A rare mid 18th century Chippendale period padouk tripod table attributed to William Masters, having an octagonal tip-up top with fine cross banding and a moulded edge, on a turned column with vase shaped knop; on hipped double cabriole legs joined by a concave sided platform and terminating in pointed pad feet with brass castors.
Note: This tripod table of extraordinary design belonging to a very small group of tables with virtually identical bases. So far only a further three tables with this unusual base have come to light. Two are documented pieces by William Masters made for the Duke of Atholl at Blair Castle in Perthshire: one of these is a tea table with circular gallery top , and the other is a supper table with octagonal top. The undocumented third table has a plain circular top and was advertised by Edwin H. Herzog in the Connoisseur magazine in May 1976. All three are made of commonly used mahogany, whilst the current example is made of padouk wood, a rarer and more costly timber.

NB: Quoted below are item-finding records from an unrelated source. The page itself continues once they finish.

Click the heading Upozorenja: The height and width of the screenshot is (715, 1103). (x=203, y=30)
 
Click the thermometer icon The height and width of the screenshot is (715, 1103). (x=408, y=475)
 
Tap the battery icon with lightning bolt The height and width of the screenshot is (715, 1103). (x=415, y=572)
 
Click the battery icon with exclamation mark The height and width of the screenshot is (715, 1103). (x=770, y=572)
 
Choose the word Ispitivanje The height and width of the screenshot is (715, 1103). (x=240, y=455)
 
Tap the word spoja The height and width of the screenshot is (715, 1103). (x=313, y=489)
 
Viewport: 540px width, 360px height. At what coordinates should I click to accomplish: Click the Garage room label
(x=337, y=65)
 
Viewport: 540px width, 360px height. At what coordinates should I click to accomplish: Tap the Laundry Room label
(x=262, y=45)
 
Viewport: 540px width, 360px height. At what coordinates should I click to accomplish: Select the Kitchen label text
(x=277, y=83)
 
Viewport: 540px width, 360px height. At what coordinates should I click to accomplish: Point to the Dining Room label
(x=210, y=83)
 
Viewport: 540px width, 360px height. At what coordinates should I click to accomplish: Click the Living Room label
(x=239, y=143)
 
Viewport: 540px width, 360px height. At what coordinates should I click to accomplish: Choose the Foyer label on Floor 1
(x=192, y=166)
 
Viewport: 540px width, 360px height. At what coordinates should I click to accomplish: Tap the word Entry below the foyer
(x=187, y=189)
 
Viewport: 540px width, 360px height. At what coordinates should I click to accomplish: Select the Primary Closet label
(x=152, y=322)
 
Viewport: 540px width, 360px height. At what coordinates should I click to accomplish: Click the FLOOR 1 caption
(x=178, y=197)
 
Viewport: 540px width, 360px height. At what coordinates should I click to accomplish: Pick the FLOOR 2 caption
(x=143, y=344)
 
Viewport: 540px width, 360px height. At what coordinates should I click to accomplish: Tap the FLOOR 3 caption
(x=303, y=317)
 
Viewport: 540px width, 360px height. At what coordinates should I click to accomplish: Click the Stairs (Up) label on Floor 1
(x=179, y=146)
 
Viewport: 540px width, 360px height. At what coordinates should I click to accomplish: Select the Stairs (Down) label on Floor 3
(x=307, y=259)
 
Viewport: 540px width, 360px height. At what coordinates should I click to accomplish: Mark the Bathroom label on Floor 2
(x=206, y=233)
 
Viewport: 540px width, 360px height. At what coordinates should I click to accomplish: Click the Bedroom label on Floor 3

Literature: Arthur Oswald, Blair Castle Perthshire III, Country Life, 18 November 1949, pp. 1506-10.
Anthony Coleridge, Chippendale Furniture, 1968, illus. 398.
Connoisseur, May 1976, advertisement with Edwin H. Herzog, London.
Geoffrey Beard and Christopher Gilbert, The Dictionary of English Furniture Makers 1660-1840, London 1986, p. 585.
Illustrated:
F.Lewis Hinckley, A Directory of Antique Furniture, 1953, p. 171, illus. 526.